Hanna had initially intended the words to be grating, emerging from an internal fire that stemmed from something others might call jealousy or bitterness. But Cobain saw something poetic in them, like a symbol of generational angst, perhaps, or the disparity that comes with trying to be a hero in a world that’s fated to destroy itself. The song, ‘Smells Like Teen Spirit’, wound up representing exactly that, blossoming from a series of gruelling words scribbled in his bedroom the night after a particularly hardcore piss-up.
From these flames emerged a bigger, more thoughtful grunge movement that didn’t bother with any other aggression other than the type that already lurked within, like it shared punk’s abrasiveness but wanted only to talk about it all in a resigned manner, almost sluggish, like it wasn’t even sure if its murmurs came from a real place or if it all had just become lost in the haze of poor memory. For Cobain, though, and countless others, it was as real as breathing, more real than anything else, because it cut deep, like the scars of a hot iron rod that touched skin years ago.
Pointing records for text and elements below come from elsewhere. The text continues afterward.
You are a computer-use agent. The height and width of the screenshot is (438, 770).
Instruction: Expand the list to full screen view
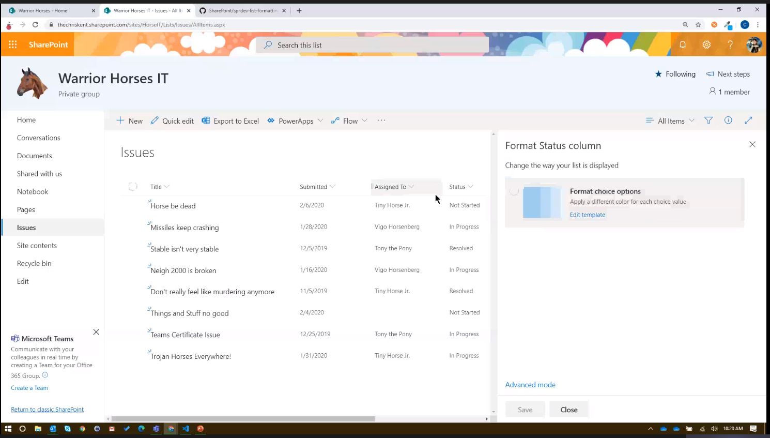click(x=748, y=120)
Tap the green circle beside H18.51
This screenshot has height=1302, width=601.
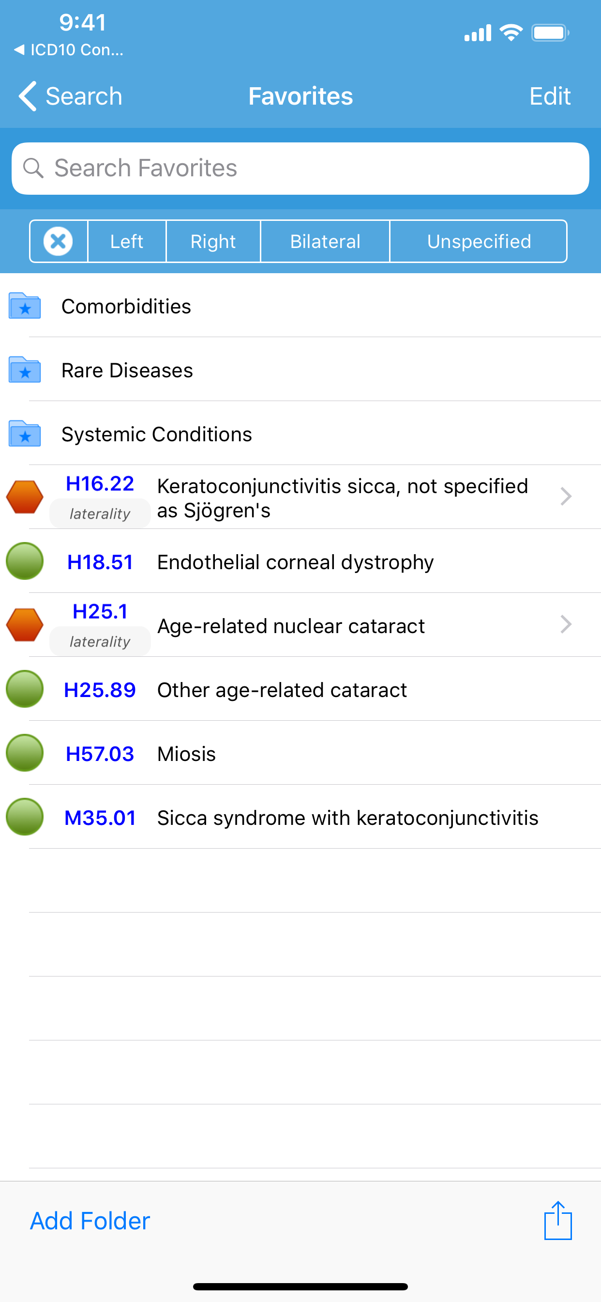pos(25,561)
But grunge didn’t just stick to one lane, it also caused a domino effect that signalled the emergence of a less restrictive genre, or genres, pushing out into American rock and its contrasting neighbour Britpop like it had sparked some kind of broader revolution that hinged on the fringes of opposing whatever emerged as the biggest, loudest, or most popular trope. By the time grunge had begun to lag, burnt out by the spark that had been left by the wayside, others, like Oasis, Blur, Pulp, and The Verve rose up: taking a localised, heady witticism to grunge’s coughed-up ashes.
At the height of all of this was ‘Wonderwall’. Oasis had already ignited something in the year before with ‘Supersonic’, but ‘Wonderwall’ didn’t just play into the gaps left behind by grunge, it took all of its quests to be authentic, inward-looking and socially-critical and made this into a messy party for the ages, like it no longer valued sitting in a dusty chair in the dark mumbling about why it’s fucked up, but arrived with an energetic charm that celebrated the perils of youth in spite of these frustrations. A little like that night when Hanna and Cobain painted their qualms across Washington, yearning for unity while knowing it was all a lost cause.